* [Exercise requirements]:
Find the string "under" in the entries and copy each line that has it.

* [Given entries]:
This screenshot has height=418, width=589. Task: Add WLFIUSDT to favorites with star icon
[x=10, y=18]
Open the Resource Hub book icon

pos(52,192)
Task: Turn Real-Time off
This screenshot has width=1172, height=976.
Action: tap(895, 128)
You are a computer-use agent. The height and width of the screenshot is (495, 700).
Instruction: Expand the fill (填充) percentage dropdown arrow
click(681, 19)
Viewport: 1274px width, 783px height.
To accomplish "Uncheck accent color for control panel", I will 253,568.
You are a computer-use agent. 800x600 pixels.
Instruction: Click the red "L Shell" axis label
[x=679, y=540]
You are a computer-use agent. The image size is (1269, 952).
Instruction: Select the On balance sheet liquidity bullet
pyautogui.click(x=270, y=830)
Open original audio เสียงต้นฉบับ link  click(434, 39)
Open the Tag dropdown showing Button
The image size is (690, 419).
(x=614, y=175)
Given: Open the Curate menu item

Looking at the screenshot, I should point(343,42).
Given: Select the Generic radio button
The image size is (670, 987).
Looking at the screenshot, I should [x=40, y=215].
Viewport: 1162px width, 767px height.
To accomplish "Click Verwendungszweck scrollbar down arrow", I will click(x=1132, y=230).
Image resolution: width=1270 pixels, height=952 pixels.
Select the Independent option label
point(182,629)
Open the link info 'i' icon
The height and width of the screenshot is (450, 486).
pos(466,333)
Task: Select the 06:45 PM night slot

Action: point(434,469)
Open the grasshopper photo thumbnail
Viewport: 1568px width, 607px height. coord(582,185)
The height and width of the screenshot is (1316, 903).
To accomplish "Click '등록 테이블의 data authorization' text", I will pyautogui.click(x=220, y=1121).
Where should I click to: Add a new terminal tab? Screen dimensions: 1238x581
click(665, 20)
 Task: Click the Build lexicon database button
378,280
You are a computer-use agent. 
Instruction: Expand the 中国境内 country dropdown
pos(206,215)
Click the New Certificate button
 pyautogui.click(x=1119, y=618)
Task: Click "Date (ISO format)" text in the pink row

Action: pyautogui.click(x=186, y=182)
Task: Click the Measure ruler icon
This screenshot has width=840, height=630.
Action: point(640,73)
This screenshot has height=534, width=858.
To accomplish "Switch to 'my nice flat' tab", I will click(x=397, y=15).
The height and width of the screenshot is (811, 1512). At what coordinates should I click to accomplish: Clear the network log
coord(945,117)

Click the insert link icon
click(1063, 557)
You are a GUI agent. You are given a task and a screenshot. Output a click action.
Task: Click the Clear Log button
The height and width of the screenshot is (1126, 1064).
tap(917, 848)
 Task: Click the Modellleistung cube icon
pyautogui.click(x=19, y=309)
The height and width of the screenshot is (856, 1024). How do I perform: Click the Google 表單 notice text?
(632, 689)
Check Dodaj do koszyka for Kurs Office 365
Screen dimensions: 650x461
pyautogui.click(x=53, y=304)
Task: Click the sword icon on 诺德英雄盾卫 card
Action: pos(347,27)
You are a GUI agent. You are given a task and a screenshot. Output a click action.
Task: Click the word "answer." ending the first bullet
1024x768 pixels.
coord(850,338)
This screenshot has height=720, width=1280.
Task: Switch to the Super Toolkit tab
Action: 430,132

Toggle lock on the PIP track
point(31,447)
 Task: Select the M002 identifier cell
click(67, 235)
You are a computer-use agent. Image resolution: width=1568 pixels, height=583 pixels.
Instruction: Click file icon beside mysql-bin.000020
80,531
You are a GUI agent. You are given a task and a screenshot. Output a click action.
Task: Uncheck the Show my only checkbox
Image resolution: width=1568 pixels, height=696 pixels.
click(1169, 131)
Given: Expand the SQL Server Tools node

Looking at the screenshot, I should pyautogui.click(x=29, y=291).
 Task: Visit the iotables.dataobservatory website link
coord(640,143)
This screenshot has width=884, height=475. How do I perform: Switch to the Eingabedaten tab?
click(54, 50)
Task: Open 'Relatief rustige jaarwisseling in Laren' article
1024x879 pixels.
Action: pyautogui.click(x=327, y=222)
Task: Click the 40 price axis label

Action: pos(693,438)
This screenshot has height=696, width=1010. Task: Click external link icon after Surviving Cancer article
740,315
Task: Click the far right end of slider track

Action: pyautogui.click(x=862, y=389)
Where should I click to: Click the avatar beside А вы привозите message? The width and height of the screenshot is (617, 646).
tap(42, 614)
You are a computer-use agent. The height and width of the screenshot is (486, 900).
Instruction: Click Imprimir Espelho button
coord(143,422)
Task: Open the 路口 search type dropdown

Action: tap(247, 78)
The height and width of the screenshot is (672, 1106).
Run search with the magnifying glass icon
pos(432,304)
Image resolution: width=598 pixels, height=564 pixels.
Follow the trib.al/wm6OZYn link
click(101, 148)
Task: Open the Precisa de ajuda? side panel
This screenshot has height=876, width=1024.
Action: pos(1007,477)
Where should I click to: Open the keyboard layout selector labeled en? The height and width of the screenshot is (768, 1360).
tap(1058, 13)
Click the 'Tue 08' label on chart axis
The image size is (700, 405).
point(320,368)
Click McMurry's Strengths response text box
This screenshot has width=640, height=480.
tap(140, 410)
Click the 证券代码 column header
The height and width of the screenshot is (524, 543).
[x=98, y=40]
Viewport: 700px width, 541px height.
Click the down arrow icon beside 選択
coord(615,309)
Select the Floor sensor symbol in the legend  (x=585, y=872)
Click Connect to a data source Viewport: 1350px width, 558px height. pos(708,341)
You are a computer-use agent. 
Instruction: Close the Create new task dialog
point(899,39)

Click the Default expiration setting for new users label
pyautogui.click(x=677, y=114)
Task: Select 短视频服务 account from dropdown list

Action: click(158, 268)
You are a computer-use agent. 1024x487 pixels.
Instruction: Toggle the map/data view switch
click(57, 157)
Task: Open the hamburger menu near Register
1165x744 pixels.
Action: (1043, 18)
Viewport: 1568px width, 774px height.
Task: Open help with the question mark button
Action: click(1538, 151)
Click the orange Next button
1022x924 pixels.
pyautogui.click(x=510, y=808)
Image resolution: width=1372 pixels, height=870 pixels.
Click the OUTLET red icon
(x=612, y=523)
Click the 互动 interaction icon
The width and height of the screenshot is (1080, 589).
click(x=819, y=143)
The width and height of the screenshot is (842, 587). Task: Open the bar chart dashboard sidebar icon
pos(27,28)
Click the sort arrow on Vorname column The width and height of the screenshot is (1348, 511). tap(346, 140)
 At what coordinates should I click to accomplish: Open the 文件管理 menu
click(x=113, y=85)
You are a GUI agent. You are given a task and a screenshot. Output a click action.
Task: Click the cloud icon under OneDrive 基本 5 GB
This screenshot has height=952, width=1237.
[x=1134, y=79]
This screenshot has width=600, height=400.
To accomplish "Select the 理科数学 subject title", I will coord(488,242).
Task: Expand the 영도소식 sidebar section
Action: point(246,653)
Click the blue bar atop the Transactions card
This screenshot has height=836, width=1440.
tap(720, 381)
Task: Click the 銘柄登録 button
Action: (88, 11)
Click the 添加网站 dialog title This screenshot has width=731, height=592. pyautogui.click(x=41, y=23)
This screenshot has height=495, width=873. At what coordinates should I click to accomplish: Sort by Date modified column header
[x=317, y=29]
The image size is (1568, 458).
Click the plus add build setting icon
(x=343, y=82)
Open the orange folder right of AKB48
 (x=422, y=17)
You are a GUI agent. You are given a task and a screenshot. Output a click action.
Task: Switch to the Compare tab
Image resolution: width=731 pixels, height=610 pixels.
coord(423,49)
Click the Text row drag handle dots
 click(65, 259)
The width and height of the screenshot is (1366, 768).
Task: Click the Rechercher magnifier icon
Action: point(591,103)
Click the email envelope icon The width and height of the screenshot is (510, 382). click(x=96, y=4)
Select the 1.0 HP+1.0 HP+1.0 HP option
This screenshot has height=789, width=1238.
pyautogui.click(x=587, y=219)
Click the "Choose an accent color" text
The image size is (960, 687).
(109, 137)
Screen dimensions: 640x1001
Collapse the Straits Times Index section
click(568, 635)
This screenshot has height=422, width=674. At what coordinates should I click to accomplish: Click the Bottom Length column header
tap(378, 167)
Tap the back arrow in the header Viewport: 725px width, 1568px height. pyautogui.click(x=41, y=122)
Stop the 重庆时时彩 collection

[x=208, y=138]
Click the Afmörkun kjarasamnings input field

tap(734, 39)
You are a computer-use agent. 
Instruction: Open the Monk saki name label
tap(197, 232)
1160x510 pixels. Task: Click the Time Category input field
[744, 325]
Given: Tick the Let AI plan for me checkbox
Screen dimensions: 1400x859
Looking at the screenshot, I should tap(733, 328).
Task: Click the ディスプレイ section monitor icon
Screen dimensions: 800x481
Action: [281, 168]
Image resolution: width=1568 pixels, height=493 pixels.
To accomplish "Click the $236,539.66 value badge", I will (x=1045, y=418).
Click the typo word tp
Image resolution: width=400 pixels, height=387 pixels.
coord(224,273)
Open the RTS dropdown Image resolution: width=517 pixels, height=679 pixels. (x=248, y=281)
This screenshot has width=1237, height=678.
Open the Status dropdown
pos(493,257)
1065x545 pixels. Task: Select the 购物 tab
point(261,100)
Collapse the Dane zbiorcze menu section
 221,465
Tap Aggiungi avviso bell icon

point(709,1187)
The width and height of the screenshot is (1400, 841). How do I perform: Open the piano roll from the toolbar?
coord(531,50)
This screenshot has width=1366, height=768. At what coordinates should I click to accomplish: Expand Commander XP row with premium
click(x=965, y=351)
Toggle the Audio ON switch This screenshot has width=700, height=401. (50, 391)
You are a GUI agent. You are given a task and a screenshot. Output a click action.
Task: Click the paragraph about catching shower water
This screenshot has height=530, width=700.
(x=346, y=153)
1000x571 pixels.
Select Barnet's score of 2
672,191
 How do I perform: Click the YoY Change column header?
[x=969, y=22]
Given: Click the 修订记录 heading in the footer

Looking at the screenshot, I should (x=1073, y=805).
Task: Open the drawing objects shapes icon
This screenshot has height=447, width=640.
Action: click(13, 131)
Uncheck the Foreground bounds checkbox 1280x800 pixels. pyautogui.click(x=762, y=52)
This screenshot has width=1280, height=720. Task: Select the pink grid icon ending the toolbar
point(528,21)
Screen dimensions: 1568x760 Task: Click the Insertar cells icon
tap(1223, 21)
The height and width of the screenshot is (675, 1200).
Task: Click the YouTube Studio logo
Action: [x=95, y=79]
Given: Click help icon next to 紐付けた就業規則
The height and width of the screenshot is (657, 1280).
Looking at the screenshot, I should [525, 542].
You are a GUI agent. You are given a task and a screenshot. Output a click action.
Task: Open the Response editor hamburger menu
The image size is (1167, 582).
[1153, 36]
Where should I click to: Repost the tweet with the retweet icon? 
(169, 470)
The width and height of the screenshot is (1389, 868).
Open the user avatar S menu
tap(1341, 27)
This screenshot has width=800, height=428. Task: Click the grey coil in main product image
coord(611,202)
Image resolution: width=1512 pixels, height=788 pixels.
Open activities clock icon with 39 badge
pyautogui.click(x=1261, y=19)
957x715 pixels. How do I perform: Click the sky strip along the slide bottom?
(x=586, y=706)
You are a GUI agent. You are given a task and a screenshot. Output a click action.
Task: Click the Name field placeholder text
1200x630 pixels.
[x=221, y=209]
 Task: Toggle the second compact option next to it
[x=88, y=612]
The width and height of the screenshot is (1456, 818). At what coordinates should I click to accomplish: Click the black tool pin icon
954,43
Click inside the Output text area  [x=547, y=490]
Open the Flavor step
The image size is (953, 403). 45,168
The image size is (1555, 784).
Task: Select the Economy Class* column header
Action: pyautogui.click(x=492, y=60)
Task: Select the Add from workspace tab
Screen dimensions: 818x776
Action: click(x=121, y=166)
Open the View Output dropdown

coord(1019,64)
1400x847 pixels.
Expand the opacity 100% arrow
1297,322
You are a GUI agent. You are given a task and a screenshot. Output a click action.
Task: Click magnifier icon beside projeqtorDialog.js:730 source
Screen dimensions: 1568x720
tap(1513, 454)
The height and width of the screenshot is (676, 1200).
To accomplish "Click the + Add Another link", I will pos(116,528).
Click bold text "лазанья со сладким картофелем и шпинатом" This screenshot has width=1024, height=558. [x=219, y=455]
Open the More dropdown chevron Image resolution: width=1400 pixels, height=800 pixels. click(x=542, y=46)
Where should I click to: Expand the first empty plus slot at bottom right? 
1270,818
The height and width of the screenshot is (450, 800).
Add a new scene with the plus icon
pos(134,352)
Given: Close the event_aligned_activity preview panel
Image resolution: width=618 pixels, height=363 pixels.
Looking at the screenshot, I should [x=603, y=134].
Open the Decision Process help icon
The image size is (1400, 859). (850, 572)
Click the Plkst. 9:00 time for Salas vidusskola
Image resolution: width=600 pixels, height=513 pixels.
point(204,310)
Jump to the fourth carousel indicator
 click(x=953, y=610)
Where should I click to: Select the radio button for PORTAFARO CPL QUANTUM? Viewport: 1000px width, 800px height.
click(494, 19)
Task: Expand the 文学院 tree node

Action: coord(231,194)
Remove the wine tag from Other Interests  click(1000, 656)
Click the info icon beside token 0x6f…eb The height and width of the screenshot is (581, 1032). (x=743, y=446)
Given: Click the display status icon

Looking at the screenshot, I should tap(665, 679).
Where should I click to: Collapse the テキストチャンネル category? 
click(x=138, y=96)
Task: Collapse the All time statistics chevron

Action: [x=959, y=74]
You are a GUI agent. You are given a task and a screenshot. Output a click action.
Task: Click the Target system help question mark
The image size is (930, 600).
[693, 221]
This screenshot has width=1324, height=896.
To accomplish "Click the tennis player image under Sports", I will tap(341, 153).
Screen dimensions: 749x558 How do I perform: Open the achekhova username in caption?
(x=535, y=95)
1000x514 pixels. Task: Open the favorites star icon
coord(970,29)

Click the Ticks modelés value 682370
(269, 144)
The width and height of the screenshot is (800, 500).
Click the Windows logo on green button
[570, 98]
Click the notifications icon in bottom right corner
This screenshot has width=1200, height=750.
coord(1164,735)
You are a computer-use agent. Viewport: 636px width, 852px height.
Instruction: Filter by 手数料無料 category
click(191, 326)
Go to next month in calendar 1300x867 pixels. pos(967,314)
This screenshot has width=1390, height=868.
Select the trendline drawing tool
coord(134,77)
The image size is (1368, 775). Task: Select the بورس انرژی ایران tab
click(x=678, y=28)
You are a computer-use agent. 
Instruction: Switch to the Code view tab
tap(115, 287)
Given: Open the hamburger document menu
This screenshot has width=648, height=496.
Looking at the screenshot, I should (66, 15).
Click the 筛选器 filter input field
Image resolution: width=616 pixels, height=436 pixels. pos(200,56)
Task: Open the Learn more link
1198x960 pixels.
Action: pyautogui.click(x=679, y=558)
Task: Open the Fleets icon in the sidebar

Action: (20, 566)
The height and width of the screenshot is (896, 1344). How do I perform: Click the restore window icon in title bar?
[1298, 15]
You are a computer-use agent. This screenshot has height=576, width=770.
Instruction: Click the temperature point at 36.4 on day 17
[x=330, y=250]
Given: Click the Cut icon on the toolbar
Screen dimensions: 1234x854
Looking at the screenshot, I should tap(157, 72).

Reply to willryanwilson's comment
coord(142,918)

* [Result for this task]:
Task: Click the cloud icon under OneDrive 基本 5 GB
To accomplish "Click the tennis player image under Sports", I will tap(341, 153).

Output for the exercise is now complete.